Six bodies have been found at the crash site with two helicopters and teams on the ground deployed for search and rescue, Gyanendra Bhul of the Civil Aviation Authority of Nepal said.

“Weather did not allow the helicopters to land close to the area. Teams on foot are heading there to retrieve the bodies”, Bhul said.

Prime Minister, Pushpa Kamal Dahal had expressed grief over the incident, his office said on Twitter.

Credible News reports that Nepal has a booming private helicopter industry, flying tourists and goods to remote corners of the Himalayan nation where road access is limited or non-existent.

But the country is notorious for its poor air safety, and Tuesday’s incident is the latest in a string of aviation accidents in the country.

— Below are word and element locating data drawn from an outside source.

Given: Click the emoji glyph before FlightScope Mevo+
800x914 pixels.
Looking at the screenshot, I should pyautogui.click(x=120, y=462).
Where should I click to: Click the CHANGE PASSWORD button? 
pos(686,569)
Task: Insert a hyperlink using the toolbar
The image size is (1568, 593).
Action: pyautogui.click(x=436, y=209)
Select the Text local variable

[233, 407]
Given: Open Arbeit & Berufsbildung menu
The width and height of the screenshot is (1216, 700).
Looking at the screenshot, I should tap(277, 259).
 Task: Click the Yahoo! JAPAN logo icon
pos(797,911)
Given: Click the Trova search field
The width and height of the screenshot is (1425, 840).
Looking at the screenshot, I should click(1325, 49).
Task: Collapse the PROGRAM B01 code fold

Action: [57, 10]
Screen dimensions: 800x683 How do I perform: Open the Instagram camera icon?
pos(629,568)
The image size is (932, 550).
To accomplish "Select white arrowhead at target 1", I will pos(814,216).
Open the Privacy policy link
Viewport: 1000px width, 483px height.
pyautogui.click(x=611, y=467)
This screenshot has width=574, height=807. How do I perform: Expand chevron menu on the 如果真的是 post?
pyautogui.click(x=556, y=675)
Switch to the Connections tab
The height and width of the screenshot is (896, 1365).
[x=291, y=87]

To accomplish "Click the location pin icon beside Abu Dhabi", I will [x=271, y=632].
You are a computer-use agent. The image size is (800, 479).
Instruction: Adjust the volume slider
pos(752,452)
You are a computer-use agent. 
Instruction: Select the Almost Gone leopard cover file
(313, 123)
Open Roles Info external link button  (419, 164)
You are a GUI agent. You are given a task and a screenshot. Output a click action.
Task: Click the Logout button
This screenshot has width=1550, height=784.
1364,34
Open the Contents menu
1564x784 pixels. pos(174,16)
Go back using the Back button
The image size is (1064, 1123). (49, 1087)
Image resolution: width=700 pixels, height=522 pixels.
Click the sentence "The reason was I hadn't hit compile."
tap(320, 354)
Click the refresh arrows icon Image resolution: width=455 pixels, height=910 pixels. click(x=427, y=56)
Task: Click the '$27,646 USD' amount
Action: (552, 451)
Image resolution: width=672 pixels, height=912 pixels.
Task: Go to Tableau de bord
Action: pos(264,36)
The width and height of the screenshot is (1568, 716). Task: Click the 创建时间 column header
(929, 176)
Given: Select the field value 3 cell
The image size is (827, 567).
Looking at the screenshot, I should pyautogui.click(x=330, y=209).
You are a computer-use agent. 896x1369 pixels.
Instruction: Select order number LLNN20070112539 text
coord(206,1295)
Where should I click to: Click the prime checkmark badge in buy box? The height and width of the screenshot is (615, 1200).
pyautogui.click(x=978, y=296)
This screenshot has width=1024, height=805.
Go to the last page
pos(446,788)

The Himalayan Republic has some of the world’s most remote and tricky runways, flanked by snow-capped peaks with approaches that pose a challenge even for accomplished pilots. The weather can also change quickly in the mountains, creating treacherous flying conditions.

Nepal’s aviation sector has also been plagued by insufficient training and maintenance.

One person was killed and four were injured in May when a helicopter crashed in eastern Nepal after dropping off goods for a hydroelectricity project.

A plane crash in the country’s west killed all 72 people on board in January. The Yeti Airlines flight had plummeted into a steep gorge, smashed into pieces, and burst into flames as it approached the central city of Pokhara.

In 2018, a US-Bangla Airlines plane crash-landed near Kathmandu’s notoriously difficult international airport, killing 51 people and seriously injuring 20.

In 1992, in Nepal’s deadliest air accident, all 167 people aboard a Pakistan International Airlines plane died when it crashed on approach to Kathmandu airport.

Just two months earlier a Thai Airways aircraft had crashed near the same airport, killing 113 people.

The European Union has banned all Nepali carriers from its airspace over safety concerns.